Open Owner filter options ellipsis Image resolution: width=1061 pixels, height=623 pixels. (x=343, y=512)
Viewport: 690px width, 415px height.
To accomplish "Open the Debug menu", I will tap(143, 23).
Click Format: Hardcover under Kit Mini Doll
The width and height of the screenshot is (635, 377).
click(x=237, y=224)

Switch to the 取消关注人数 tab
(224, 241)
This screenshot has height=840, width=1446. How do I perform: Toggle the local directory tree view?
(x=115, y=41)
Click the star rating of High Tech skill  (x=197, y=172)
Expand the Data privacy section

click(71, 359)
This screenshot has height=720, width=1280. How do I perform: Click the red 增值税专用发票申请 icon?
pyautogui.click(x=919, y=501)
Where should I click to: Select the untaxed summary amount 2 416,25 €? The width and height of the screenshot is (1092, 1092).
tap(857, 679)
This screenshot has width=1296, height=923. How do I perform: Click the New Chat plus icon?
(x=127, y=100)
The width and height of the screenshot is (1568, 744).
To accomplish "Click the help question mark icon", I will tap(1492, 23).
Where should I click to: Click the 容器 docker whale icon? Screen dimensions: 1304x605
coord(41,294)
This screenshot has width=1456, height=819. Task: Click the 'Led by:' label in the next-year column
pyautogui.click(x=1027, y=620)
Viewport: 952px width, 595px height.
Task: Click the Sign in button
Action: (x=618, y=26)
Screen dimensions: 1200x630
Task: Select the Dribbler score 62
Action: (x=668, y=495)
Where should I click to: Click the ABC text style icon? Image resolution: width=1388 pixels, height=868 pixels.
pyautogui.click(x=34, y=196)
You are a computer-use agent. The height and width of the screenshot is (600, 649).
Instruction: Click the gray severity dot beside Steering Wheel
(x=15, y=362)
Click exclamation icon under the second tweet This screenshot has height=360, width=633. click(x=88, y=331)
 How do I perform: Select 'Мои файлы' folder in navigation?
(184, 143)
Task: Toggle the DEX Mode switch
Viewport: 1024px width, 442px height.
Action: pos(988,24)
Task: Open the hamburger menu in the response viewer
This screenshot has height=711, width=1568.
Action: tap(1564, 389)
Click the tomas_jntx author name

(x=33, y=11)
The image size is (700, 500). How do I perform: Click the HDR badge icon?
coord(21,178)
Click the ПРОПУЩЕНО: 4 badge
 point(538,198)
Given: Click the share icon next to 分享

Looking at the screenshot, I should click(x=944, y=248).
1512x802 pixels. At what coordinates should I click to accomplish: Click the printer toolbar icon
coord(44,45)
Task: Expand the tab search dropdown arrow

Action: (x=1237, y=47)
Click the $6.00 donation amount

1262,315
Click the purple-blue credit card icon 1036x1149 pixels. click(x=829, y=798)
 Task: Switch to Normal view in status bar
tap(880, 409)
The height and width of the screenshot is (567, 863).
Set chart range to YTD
++++
**Directions for this task:** The answer should be the entries, given again without a single difference.

**Answer below:**
Open Owner filter options ellipsis Image resolution: width=1061 pixels, height=623 pixels. (x=343, y=512)
Viewport: 690px width, 415px height.
To accomplish "Open the Debug menu", I will tap(143, 23).
Click Format: Hardcover under Kit Mini Doll
The width and height of the screenshot is (635, 377).
click(x=237, y=224)

Switch to the 取消关注人数 tab
(224, 241)
This screenshot has height=840, width=1446. How do I perform: Toggle the local directory tree view?
(x=115, y=41)
Click the star rating of High Tech skill  (x=197, y=172)
Expand the Data privacy section

click(71, 359)
This screenshot has height=720, width=1280. How do I perform: Click the red 增值税专用发票申请 icon?
pyautogui.click(x=919, y=501)
Where should I click to: Select the untaxed summary amount 2 416,25 €? The width and height of the screenshot is (1092, 1092).
tap(857, 679)
This screenshot has width=1296, height=923. How do I perform: Click the New Chat plus icon?
(x=127, y=100)
The width and height of the screenshot is (1568, 744).
To accomplish "Click the help question mark icon", I will tap(1492, 23).
Where should I click to: Click the 容器 docker whale icon? Screen dimensions: 1304x605
coord(41,294)
This screenshot has width=1456, height=819. Task: Click the 'Led by:' label in the next-year column
pyautogui.click(x=1027, y=620)
Viewport: 952px width, 595px height.
Task: Click the Sign in button
Action: (x=618, y=26)
Screen dimensions: 1200x630
Task: Select the Dribbler score 62
Action: (x=668, y=495)
Where should I click to: Click the ABC text style icon? Image resolution: width=1388 pixels, height=868 pixels.
pyautogui.click(x=34, y=196)
You are a computer-use agent. The height and width of the screenshot is (600, 649).
Instruction: Click the gray severity dot beside Steering Wheel
(x=15, y=362)
Click exclamation icon under the second tweet This screenshot has height=360, width=633. click(x=88, y=331)
 How do I perform: Select 'Мои файлы' folder in navigation?
(184, 143)
Task: Toggle the DEX Mode switch
Viewport: 1024px width, 442px height.
Action: pos(988,24)
Task: Open the hamburger menu in the response viewer
This screenshot has height=711, width=1568.
Action: tap(1564, 389)
Click the tomas_jntx author name

(x=33, y=11)
The image size is (700, 500). How do I perform: Click the HDR badge icon?
coord(21,178)
Click the ПРОПУЩЕНО: 4 badge
 point(538,198)
Given: Click the share icon next to 分享

Looking at the screenshot, I should click(x=944, y=248).
1512x802 pixels. At what coordinates should I click to accomplish: Click the printer toolbar icon
coord(44,45)
Task: Expand the tab search dropdown arrow

Action: (x=1237, y=47)
Click the $6.00 donation amount

1262,315
Click the purple-blue credit card icon 1036x1149 pixels. click(x=829, y=798)
 Task: Switch to Normal view in status bar
tap(880, 409)
The height and width of the screenshot is (567, 863).
Set chart range to YTD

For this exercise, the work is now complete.